Wednesday, February 15, 2012

The difference

We have a serious disease in our culture, and maybe it's been part of our entire human history. It's the disease of "too." I'm sure it's in medical research somewhere. We're always being told we're too fat, too skinny, too tall, too short, too smart, too dumb, too driven, too lazy, too...yeah, you get the idea. It seems that no matter what we are, we should always be something else. And we buy into it. Magazines, books, talk shows are all telling us how we can change our self from too _________ to just right.

I've come to identify those voices in my life that tell me I'm "too _______". The list is long. But one of the obvious ones most of us deal with is being too fluffy (it sounds so much nicer than some of the other words that come to mind). Too big, too heavy, too husky has been part of my mental self-talk for a long time, and began with taunts of other kids at school and on the bus. But being motivated by those voices wasn't going to cause long-term healthy changes. If I wanted to change my weight out of self-loathing, it isn't going to carry me through to a healthy lifestyle OR it would have ended in some self-destructive eating habits. Before I began I had to be okay with me, then I could make changes out of wanting to be healthier and not out of self-hatred. My goal wasn't to look like a fitness model. Every time I workout with Jillian Michaels she says with a bit of a sneer "keep working out with me and you'll look like this in no time." She knows and I know that it isn't realistic for me to look like that. And that's not my goal. Here's what I wanted: to be at a healthy weight that I could maintain with eating healthy most of the time and keeping a sensible exercise program. The decrease in weight was necessary to deal with two of the medical issues I had: arthritis in my knees and low HDL levels.

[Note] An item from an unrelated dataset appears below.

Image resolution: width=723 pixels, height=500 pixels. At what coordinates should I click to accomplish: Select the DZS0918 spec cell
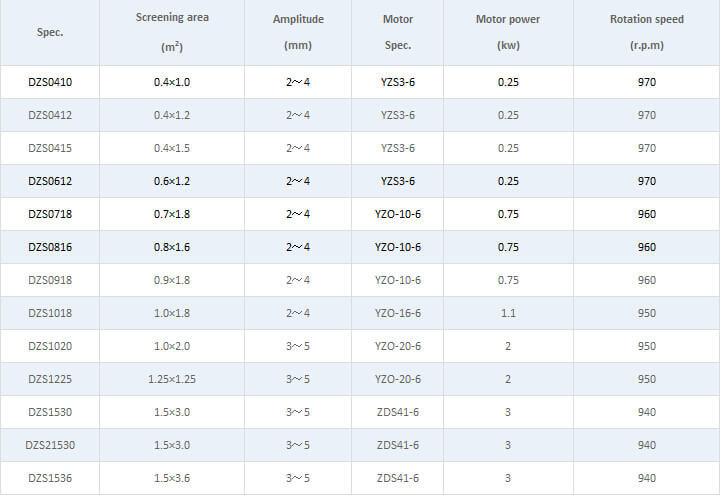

If you go back and read my post "I Quit" from October 2011, you would think I wasn't going to try to lose weight and at the time I wasn't. I even spent a lot of time discussing with my sister why I didn't need to lose. I was happy with where I was, my husband found me attractive (the only one whose opinion actually counts), I knew my worth wasn't found in my pant size, and the frugal part of me didn't want to buy new clothes or spend money on the plan I chose. But in the end wanting to improve parts of my health won out. And through the whole journey, accepting where I am at has been important and empowering. When I reach a new milestone I tell myself "if this is where you can eat healthy and maintain this weight, then this is a good place for you." Then I'll just continue to eat according to my eating plan, and if weight is continuing to come off without any adverse side effects, I keep going. I'm getting close to what I think is a healthy weight that I can maintain, but I still have to fight some of those "too" voices. Like "your thighs are too big. But I also accept that's the genetics I've been handed are what they are. And my tree trunks will win in almost any leg wrestling match.

So the first step is to accept that you were beautifully created just the way you are. And if there are unhealthy places in your life you can make changes to improve your health and wellness, but don't do it out of a fear that you are too __________. Do it out of the knowledge that you created for more than to be ruled by twinkies and cheeseburgers.